- **Written problem**
Put the lines below into a numbered list, leaving out any blank ones.

Source data
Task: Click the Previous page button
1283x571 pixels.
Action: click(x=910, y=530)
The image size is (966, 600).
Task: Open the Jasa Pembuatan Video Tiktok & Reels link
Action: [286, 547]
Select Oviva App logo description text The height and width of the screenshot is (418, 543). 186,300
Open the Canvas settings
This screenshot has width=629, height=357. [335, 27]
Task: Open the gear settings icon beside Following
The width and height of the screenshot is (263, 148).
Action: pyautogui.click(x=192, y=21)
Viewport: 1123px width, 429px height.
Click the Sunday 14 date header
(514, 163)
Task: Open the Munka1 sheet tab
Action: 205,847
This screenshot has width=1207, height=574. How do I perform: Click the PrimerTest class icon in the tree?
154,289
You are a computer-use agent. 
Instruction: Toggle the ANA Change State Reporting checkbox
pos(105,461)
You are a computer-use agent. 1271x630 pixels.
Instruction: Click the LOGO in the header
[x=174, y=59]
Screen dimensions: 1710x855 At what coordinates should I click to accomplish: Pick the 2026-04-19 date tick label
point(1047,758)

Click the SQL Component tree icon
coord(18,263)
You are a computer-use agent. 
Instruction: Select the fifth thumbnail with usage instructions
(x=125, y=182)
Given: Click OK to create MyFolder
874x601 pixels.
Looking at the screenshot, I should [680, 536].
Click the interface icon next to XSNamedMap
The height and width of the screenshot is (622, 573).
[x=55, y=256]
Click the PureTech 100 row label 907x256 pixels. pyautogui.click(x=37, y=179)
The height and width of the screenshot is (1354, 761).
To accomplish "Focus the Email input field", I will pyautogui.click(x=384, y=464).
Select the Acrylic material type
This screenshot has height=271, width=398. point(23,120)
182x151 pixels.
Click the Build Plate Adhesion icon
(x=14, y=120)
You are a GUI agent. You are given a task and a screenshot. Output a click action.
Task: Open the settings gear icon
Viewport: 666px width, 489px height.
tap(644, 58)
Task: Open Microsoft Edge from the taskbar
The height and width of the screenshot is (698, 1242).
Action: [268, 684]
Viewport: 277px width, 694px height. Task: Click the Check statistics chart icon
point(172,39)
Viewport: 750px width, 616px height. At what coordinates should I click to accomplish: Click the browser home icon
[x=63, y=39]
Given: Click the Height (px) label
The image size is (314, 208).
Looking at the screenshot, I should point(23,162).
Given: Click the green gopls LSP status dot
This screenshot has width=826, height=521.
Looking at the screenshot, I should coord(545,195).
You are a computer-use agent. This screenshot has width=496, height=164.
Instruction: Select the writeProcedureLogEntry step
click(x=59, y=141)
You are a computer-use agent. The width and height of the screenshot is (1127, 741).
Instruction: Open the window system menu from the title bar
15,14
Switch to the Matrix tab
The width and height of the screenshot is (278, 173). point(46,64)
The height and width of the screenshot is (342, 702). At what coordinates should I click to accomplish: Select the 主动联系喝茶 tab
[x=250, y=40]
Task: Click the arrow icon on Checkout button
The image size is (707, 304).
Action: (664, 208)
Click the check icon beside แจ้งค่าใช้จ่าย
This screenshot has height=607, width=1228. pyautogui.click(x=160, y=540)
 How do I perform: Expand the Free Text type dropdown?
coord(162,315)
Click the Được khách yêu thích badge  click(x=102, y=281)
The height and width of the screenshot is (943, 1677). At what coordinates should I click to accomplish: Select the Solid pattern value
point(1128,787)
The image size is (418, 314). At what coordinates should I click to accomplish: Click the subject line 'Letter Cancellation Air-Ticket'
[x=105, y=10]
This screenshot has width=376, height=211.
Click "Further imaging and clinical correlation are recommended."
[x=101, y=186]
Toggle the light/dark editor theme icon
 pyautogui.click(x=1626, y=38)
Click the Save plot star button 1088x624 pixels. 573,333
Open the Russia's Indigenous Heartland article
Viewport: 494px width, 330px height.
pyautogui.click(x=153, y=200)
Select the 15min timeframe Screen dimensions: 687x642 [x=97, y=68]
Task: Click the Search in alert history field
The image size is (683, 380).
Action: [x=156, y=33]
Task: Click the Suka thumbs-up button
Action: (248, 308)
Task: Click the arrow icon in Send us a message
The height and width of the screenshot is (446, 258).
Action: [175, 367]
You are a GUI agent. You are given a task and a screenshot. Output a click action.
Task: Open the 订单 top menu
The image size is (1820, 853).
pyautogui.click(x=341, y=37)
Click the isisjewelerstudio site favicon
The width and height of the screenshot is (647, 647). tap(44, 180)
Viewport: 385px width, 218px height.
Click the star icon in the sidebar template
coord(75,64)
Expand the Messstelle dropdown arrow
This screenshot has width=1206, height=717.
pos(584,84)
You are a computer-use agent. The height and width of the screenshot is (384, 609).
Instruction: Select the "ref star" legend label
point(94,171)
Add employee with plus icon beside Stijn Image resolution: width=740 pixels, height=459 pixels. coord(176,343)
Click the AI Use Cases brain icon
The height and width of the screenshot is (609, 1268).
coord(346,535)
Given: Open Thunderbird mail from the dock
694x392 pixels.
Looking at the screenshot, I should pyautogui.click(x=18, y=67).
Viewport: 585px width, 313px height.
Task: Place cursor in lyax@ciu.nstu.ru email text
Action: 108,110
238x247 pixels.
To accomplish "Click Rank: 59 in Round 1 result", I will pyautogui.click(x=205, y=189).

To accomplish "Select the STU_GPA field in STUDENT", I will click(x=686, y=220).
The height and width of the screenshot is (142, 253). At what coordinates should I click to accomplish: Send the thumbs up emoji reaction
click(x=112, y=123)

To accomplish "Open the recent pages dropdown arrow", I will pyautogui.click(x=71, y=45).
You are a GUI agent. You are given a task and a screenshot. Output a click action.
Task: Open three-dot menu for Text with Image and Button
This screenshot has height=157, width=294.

- **Full output**
1. Task: Click the Previous page button
2. 1283x571 pixels.
3. Action: click(x=910, y=530)
4. The image size is (966, 600).
5. Task: Open the Jasa Pembuatan Video Tiktok & Reels link
6. Action: [286, 547]
7. Select Oviva App logo description text The height and width of the screenshot is (418, 543). 186,300
8. Open the Canvas settings
9. This screenshot has width=629, height=357. [335, 27]
10. Task: Open the gear settings icon beside Following
11. The width and height of the screenshot is (263, 148).
12. Action: pyautogui.click(x=192, y=21)
13. Viewport: 1123px width, 429px height.
14. Click the Sunday 14 date header
15. (514, 163)
16. Task: Open the Munka1 sheet tab
17. Action: 205,847
18. This screenshot has width=1207, height=574. How do I perform: Click the PrimerTest class icon in the tree?
19. 154,289
20. You are a computer-use agent. 
21. Instruction: Toggle the ANA Change State Reporting checkbox
22. pos(105,461)
23. You are a computer-use agent. 1271x630 pixels.
24. Instruction: Click the LOGO in the header
25. [x=174, y=59]
26. Screen dimensions: 1710x855 At what coordinates should I click to accomplish: Pick the 2026-04-19 date tick label
27. point(1047,758)
28. Click the SQL Component tree icon
29. coord(18,263)
30. You are a computer-use agent. 
31. Instruction: Select the fifth thumbnail with usage instructions
32. (x=125, y=182)
33. Given: Click OK to create MyFolder
34. 874x601 pixels.
35. Looking at the screenshot, I should [680, 536].
36. Click the interface icon next to XSNamedMap
37. The height and width of the screenshot is (622, 573).
38. [x=55, y=256]
39. Click the PureTech 100 row label 907x256 pixels. pyautogui.click(x=37, y=179)
40. The height and width of the screenshot is (1354, 761).
41. To accomplish "Focus the Email input field", I will pyautogui.click(x=384, y=464).
42. Select the Acrylic material type
43. This screenshot has height=271, width=398. point(23,120)
44. 182x151 pixels.
45. Click the Build Plate Adhesion icon
46. (x=14, y=120)
47. You are a GUI agent. You are given a task and a screenshot. Output a click action.
48. Task: Open the settings gear icon
49. Viewport: 666px width, 489px height.
50. tap(644, 58)
51. Task: Open Microsoft Edge from the taskbar
52. The height and width of the screenshot is (698, 1242).
53. Action: [268, 684]
54. Viewport: 277px width, 694px height. Task: Click the Check statistics chart icon
55. point(172,39)
56. Viewport: 750px width, 616px height. At what coordinates should I click to accomplish: Click the browser home icon
57. [x=63, y=39]
58. Given: Click the Height (px) label
59. The image size is (314, 208).
60. Looking at the screenshot, I should point(23,162).
61. Given: Click the green gopls LSP status dot
62. This screenshot has width=826, height=521.
63. Looking at the screenshot, I should coord(545,195).
64. You are a computer-use agent. This screenshot has width=496, height=164.
65. Instruction: Select the writeProcedureLogEntry step
66. click(x=59, y=141)
67. You are a computer-use agent. The width and height of the screenshot is (1127, 741).
68. Instruction: Open the window system menu from the title bar
69. 15,14
70. Switch to the Matrix tab
71. The width and height of the screenshot is (278, 173). point(46,64)
72. The height and width of the screenshot is (342, 702). At what coordinates should I click to accomplish: Select the 主动联系喝茶 tab
73. [x=250, y=40]
74. Task: Click the arrow icon on Checkout button
75. The image size is (707, 304).
76. Action: (664, 208)
77. Click the check icon beside แจ้งค่าใช้จ่าย
78. This screenshot has height=607, width=1228. pyautogui.click(x=160, y=540)
79.  How do I perform: Expand the Free Text type dropdown?
80. coord(162,315)
81. Click the Được khách yêu thích badge  click(x=102, y=281)
82. The height and width of the screenshot is (943, 1677). At what coordinates should I click to accomplish: Select the Solid pattern value
83. point(1128,787)
84. The image size is (418, 314). At what coordinates should I click to accomplish: Click the subject line 'Letter Cancellation Air-Ticket'
85. [x=105, y=10]
86. This screenshot has width=376, height=211.
87. Click "Further imaging and clinical correlation are recommended."
88. [x=101, y=186]
89. Toggle the light/dark editor theme icon
90.  pyautogui.click(x=1626, y=38)
91. Click the Save plot star button 1088x624 pixels. 573,333
92. Open the Russia's Indigenous Heartland article
93. Viewport: 494px width, 330px height.
94. pyautogui.click(x=153, y=200)
95. Select the 15min timeframe Screen dimensions: 687x642 [x=97, y=68]
96. Task: Click the Search in alert history field
97. The image size is (683, 380).
98. Action: [x=156, y=33]
99. Task: Click the Suka thumbs-up button
100. Action: (248, 308)
101. Task: Click the arrow icon in Send us a message
102. The height and width of the screenshot is (446, 258).
103. Action: [175, 367]
104. You are a GUI agent. You are given a task and a screenshot. Output a click action.
105. Task: Open the 订单 top menu
106. The image size is (1820, 853).
107. pyautogui.click(x=341, y=37)
108. Click the isisjewelerstudio site favicon
109. The width and height of the screenshot is (647, 647). tap(44, 180)
110. Viewport: 385px width, 218px height.
111. Click the star icon in the sidebar template
112. coord(75,64)
113. Expand the Messstelle dropdown arrow
114. This screenshot has width=1206, height=717.
115. pos(584,84)
116. You are a computer-use agent. The height and width of the screenshot is (384, 609).
117. Instruction: Select the "ref star" legend label
118. point(94,171)
119. Add employee with plus icon beside Stijn Image resolution: width=740 pixels, height=459 pixels. coord(176,343)
120. Click the AI Use Cases brain icon
121. The height and width of the screenshot is (609, 1268).
122. coord(346,535)
123. Given: Open Thunderbird mail from the dock
124. 694x392 pixels.
125. Looking at the screenshot, I should pyautogui.click(x=18, y=67).
126. Viewport: 585px width, 313px height.
127. Task: Place cursor in lyax@ciu.nstu.ru email text
128. Action: 108,110
129. 238x247 pixels.
130. To accomplish "Click Rank: 59 in Round 1 result", I will pyautogui.click(x=205, y=189).
131. To accomplish "Select the STU_GPA field in STUDENT", I will click(x=686, y=220).
132. The height and width of the screenshot is (142, 253). At what coordinates should I click to accomplish: Send the thumbs up emoji reaction
133. click(x=112, y=123)
134. To accomplish "Open the recent pages dropdown arrow", I will pyautogui.click(x=71, y=45).
135. You are a GUI agent. You are given a task and a screenshot. Output a click action.
136. Task: Open three-dot menu for Text with Image and Button
137. This screenshot has height=157, width=294.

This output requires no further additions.